Name the places of the attacks that the passage on Twitter and Dataminr says Dataminr warned intelligence agencies about.

# PASSAGE TO READ
>> Begin

A former top U.S. counterterrorism official last week explained to me the significance of the alerts Twitter has withdrawn. He said Dataminr informed intelligence agencies before the news broke about the Islamist attacks in San Bernardino, Paris and Brussels. “These real-time tactical warnings are especially useful in the case of multiple attacks when even if we only get a little bit of warning, it can make a big difference,” he said. “Dataminr alerted us ahead of the news in these cases by 15 minutes to half an hour, which meant we could make more effective responses to the attacks.”
The CIA owns 5% of Dataminr, through its In-Q-Tel venture-capital arm (Twitter also owns 5%). This is one of several investments the agency has in startups tracking open-source information such as tweets. A spokesman for the CIA reacted to the loss of the Twitter data by saying data from tweets were “critical in providing indications of pending plots” by Islamic State and al Qaeda.
The CIA’s No. 2 official, David Cohen, explained in a speech at Cornell in September that Islamic State’s “tweets and other social media messages publicizing their activities often produce information that, especially in the aggregate, provides real intelligence value.”
Twitter defended its decision by saying it doesn’t allow its data to be used for “surveillance purposes.” This is nonsense: Dataminr performs no surveillance, because there is nothing private about the tweets it mines for data. In any case, Dataminr uses the public information from Twitter to identify events, not to collect information about individual people.

>> End

# SOURCE DATA
>> Begin

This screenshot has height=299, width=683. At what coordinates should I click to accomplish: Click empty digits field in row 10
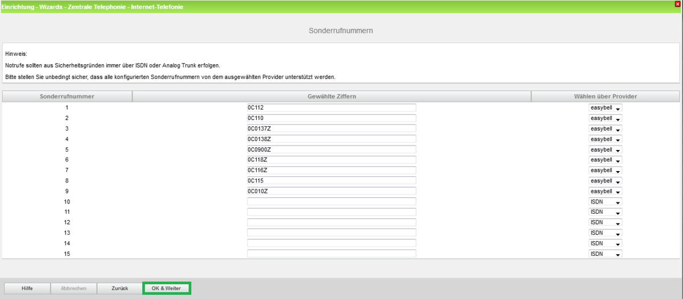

>> End

# SOLUTION TO THIS EXERCISE
San Bernardino, Paris, Brussels